What to Know
- The Sandalwood Fire began Thursday afternoon after a trash truck dumped a load on fire into brush, Cal Fire said.
- More than 70 mobile homes burned.
- The family of Lois Arvickson said she hasn't contacted them, and they haven't found her at a shelter.
A San Diego woman was waiting anxiously Friday behind evacuation lines set for the 800-plus-acre fire burning in Calimesa to hear from officials what she can already feel in her heart: That her 89-year-old mother perished alone in the flames.
Judy Dorius and her sister-in-law Kim Turner say they've called every shelter and hospital, and have reached out to every possible family member and friend in an effort to find their mother, Lois Arvickson.
“I’m sure she went up in the fire. How could she not? She would have contacted us. She’s not in any of the shelters, hospitals, anything. So, we know, but we have to have answers," Dorius said from behind police tape near the Villa Calimesa Mobile Home Park in Riverside County.
Dorius and Turner said Arvickson loved her independence as much as she loved her family.
"She was strong and independent. She’d come visit for a couple of days and then she’d be ready to go back home and do her thing," Turner said.
The sisters said Arvickson also drove herself, shopped on her own, and didn't have any mobility issues.
“So we feel like if there was hope she was somewhere that somebody would have called us by now," Dorius said.

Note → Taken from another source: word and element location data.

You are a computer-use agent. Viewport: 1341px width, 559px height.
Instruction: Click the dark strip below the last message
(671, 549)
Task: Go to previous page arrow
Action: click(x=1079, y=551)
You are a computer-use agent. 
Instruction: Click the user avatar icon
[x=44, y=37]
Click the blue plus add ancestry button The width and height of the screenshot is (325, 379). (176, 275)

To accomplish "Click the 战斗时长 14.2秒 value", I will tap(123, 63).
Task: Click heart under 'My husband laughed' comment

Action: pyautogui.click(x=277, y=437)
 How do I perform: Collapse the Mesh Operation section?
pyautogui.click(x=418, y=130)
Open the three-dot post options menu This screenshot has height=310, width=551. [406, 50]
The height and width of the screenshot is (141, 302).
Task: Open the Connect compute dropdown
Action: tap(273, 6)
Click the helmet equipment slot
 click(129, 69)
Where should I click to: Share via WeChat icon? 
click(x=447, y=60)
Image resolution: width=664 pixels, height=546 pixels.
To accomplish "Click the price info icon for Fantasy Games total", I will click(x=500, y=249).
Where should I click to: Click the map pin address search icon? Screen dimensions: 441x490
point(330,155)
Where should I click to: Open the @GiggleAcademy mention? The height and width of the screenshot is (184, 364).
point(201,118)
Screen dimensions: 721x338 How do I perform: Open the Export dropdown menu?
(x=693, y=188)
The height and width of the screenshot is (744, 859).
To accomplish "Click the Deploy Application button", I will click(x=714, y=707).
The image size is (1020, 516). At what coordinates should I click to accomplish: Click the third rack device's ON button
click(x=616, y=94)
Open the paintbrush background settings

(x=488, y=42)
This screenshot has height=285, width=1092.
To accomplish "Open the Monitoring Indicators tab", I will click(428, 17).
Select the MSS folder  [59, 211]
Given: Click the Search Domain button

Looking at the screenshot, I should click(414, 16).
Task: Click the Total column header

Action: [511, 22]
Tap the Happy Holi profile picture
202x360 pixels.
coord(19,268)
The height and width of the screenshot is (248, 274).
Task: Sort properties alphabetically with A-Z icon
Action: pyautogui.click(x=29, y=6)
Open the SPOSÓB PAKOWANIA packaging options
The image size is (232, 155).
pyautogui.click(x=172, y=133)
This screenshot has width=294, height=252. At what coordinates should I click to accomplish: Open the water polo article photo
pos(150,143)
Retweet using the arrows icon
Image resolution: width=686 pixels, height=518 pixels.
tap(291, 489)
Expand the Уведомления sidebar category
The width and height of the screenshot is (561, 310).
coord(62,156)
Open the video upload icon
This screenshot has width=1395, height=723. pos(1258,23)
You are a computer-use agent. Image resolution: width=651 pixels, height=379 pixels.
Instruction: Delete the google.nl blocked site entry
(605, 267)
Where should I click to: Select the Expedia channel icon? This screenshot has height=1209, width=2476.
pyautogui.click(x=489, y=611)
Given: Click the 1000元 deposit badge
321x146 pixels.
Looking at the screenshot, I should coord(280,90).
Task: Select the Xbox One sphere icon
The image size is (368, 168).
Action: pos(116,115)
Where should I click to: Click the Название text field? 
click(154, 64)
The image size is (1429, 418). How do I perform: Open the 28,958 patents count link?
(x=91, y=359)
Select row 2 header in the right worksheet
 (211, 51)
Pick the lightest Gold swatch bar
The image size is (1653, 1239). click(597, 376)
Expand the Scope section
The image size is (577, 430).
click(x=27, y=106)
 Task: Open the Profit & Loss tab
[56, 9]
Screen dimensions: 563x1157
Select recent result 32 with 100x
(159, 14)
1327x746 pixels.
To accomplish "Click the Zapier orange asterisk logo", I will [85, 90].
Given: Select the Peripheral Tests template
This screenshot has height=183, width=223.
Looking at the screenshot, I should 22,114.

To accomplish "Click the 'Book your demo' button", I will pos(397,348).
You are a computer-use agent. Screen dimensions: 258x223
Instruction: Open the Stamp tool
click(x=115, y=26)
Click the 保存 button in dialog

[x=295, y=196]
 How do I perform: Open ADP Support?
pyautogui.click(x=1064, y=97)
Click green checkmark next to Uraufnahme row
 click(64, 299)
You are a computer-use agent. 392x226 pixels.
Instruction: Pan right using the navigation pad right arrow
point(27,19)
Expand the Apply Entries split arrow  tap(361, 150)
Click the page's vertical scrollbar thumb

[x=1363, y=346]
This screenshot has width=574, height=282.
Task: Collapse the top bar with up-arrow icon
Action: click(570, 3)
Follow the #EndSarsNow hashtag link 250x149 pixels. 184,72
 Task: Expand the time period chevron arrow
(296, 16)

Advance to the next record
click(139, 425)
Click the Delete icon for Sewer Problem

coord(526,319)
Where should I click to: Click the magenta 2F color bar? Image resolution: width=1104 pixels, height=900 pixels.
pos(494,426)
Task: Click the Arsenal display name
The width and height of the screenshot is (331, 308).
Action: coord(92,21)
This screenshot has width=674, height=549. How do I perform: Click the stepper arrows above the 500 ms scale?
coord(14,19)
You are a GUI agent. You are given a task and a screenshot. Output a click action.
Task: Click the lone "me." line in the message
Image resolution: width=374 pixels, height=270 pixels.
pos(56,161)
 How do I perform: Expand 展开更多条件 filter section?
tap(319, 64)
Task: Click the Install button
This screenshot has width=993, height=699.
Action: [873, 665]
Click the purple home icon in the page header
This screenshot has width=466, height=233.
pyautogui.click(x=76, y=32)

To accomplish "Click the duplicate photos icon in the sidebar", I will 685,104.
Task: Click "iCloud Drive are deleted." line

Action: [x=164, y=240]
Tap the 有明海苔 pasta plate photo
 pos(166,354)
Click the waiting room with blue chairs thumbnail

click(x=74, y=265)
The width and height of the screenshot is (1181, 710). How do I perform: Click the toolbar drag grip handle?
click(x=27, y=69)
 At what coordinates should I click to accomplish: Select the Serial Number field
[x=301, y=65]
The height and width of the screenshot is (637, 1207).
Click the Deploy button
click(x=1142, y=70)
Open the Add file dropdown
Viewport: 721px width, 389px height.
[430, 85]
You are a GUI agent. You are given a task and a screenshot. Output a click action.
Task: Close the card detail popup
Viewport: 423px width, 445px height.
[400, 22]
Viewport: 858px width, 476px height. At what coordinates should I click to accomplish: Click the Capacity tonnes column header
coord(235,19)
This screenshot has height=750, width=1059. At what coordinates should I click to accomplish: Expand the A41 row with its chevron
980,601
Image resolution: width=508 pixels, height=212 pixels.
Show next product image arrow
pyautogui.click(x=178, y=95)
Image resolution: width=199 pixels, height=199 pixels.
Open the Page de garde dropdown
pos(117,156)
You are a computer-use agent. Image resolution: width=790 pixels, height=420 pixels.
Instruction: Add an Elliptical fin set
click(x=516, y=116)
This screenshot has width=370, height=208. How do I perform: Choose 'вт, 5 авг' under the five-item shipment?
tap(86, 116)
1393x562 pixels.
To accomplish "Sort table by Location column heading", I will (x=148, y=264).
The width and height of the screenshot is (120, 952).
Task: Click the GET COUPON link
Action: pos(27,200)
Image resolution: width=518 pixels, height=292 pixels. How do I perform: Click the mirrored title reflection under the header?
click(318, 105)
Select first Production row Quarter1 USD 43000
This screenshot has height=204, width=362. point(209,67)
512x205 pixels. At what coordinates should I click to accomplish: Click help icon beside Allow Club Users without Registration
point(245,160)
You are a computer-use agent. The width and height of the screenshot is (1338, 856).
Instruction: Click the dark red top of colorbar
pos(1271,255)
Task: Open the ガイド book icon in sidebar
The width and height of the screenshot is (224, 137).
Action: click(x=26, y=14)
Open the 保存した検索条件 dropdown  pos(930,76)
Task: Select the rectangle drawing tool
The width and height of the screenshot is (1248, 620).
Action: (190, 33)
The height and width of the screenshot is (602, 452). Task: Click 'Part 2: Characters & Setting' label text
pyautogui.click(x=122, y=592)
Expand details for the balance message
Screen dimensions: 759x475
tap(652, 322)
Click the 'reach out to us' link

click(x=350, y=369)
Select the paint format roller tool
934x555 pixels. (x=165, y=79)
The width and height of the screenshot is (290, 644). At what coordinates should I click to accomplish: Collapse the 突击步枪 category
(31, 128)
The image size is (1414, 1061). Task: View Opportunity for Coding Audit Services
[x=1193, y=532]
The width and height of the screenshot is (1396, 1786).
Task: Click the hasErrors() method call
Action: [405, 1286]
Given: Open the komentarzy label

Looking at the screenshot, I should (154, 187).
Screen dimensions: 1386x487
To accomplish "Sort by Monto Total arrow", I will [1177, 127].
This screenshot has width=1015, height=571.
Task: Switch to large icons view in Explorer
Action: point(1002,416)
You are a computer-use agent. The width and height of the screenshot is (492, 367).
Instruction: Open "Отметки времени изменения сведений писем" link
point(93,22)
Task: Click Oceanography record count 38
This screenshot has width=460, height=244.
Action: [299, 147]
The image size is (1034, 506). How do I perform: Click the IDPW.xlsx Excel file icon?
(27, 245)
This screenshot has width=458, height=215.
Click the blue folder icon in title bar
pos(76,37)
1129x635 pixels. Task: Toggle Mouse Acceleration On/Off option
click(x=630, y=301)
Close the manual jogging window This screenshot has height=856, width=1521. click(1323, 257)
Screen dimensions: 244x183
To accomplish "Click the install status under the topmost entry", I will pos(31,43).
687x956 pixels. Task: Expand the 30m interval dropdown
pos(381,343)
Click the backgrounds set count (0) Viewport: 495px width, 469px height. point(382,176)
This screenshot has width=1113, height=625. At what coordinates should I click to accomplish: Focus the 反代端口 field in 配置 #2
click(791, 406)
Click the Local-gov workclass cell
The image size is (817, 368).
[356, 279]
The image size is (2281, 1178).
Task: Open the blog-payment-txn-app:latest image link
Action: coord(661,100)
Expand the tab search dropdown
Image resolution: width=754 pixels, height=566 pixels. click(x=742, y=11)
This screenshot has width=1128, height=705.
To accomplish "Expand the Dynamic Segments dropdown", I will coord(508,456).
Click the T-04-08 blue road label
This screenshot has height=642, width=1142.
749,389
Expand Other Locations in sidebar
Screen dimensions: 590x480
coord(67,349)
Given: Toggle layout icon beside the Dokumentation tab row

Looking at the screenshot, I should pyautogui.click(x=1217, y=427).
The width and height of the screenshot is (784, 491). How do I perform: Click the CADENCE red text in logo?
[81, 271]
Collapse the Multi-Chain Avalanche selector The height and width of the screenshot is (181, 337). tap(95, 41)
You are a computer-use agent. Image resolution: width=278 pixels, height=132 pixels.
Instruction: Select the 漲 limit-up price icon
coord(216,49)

Dorius's brother may have been the last person to speak with Arvickson.
He told Dorius he spoke to their mother on the phone Thursday. Arvickson told him the fire was coming. Then the phone went dead.
“She was probably so terrified and that breaks my heart," Dorius said.
Riverside County Sheriff's Investigators have the grim task of searching the mobile home park for any human remains. One person had already been confirmed dead early Friday.
There are two people unaccounted for, according to authorities, and Arvickson's family believes she falls into that category.
Dorius and Turner said all signs point toward tragedy, but they drove as close to the mobile home park as they could get to wait for official confirmation.
"We just want to know. We have to know," Dorius said.
Arvickson recently celebrated the birth of a great-great-grandchild with a five-generation family picture, Dorius said. She was looking forward to celebrating 90 years with her offspring in June.
“She loved family and she loved life and she wanted to be around for a long time," Turner said.
Cal Fire officials said a trash truck caught on fire Thursday at around 2 p.m. and the driver dumped the burning debris on the side of Seventh Street. The embers ignited the fast-moving Sandalwood Fire, which was fueled by strong Santa Ana winds.
Authorities said in a news conference that it wasn't clear whether the truck driver or anyone would face criminal charges in the blaze until they could complete an investigation.
By late Friday, the blaze had swept through more than 800 acres, and damaged 90 structures, while 76 were destroyed.
Though one person had died, details of that death were not released.
As the Sandalwood Fire reached 10% containment, other wildfires continued to burn in the Southern California region.
The Saddleridge Fire in the Porter Ranch area consumed some 5,700 acres, forcing hundreds of thousands to flee. A man went into cardiac arrest near that blaze, and died, but authorities did not release details on exactly what happened.